Data to process:
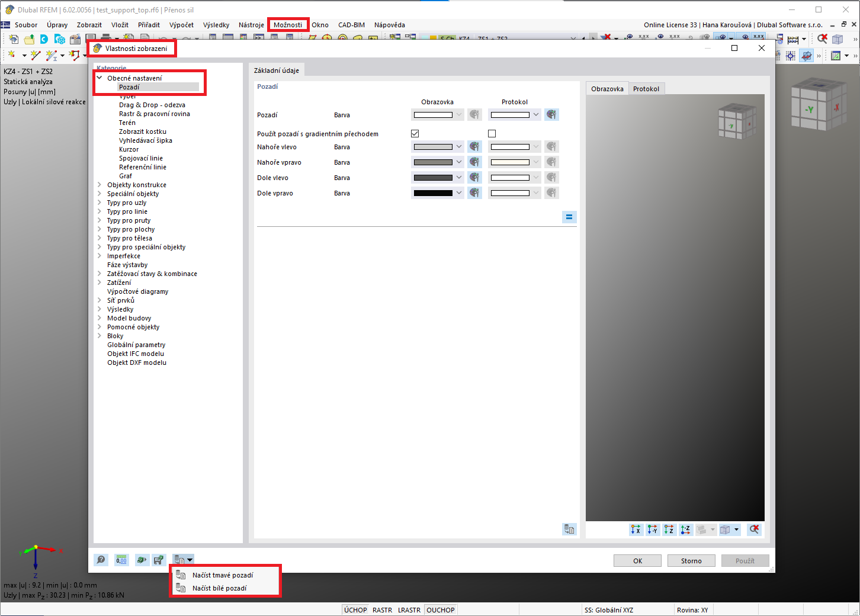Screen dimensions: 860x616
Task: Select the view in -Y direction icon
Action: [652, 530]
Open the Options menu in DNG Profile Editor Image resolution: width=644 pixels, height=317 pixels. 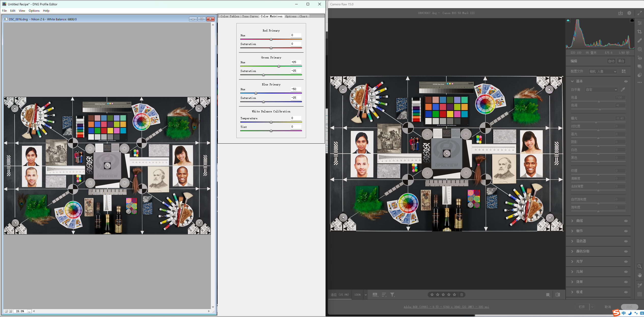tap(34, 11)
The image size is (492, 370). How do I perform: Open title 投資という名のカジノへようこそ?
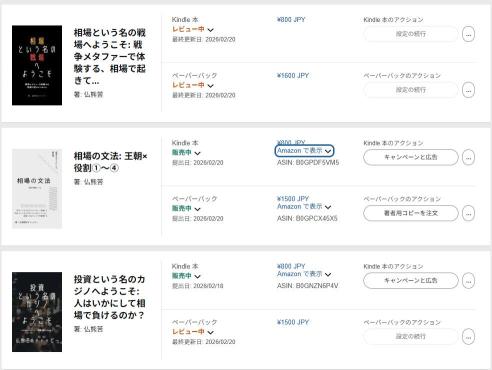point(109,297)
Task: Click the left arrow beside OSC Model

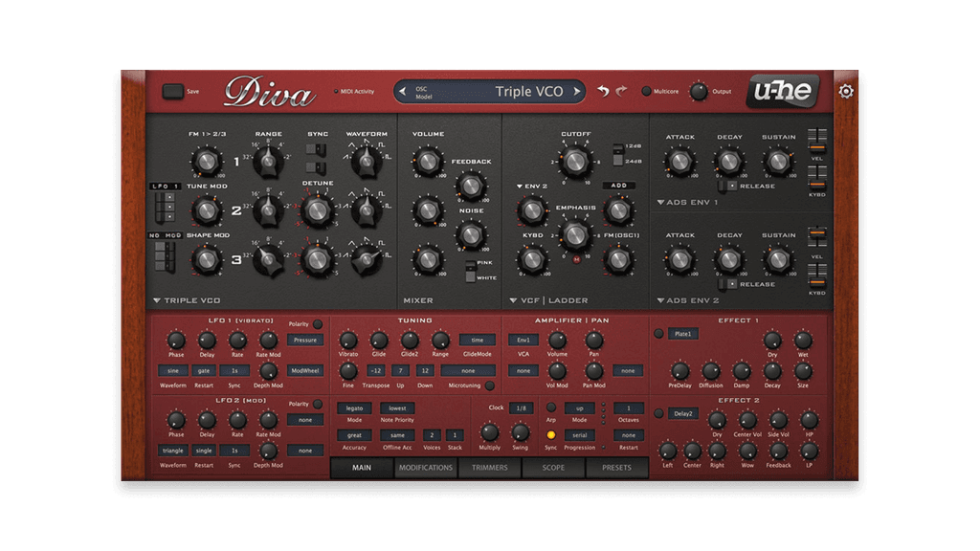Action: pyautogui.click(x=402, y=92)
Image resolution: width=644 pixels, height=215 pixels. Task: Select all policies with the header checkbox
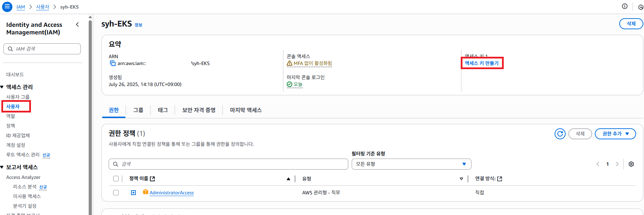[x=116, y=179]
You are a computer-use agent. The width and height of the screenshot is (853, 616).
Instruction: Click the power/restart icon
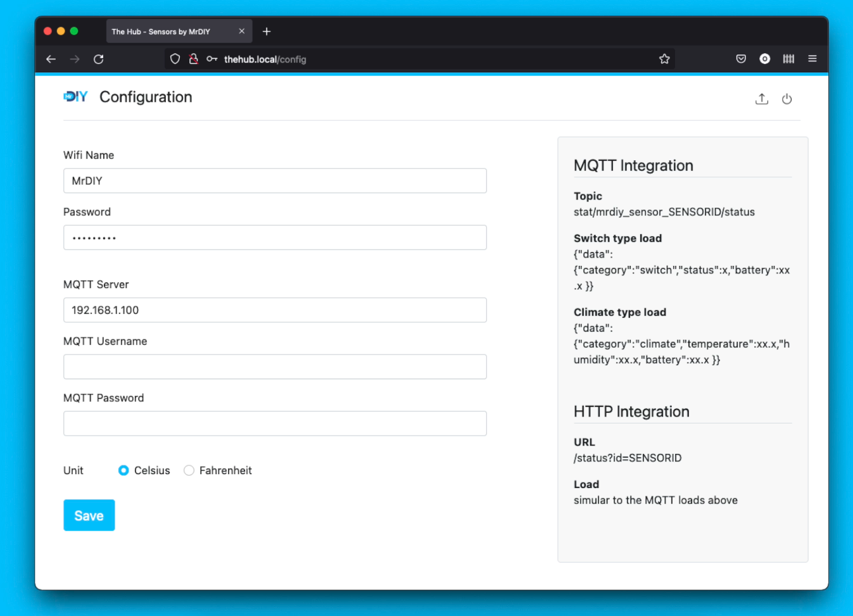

Task directions: Reproduce the records word for word, starting with the line that contains "Image resolution: width=644 pixels, height=215" and continuing through the end of the records. Leave the pictures out.

Exercise result:
Image resolution: width=644 pixels, height=215 pixels. Task: Select all policies with the header checkbox
[x=116, y=179]
You are a computer-use agent. The width and height of the screenshot is (853, 616).
Instruction: Click the power/restart icon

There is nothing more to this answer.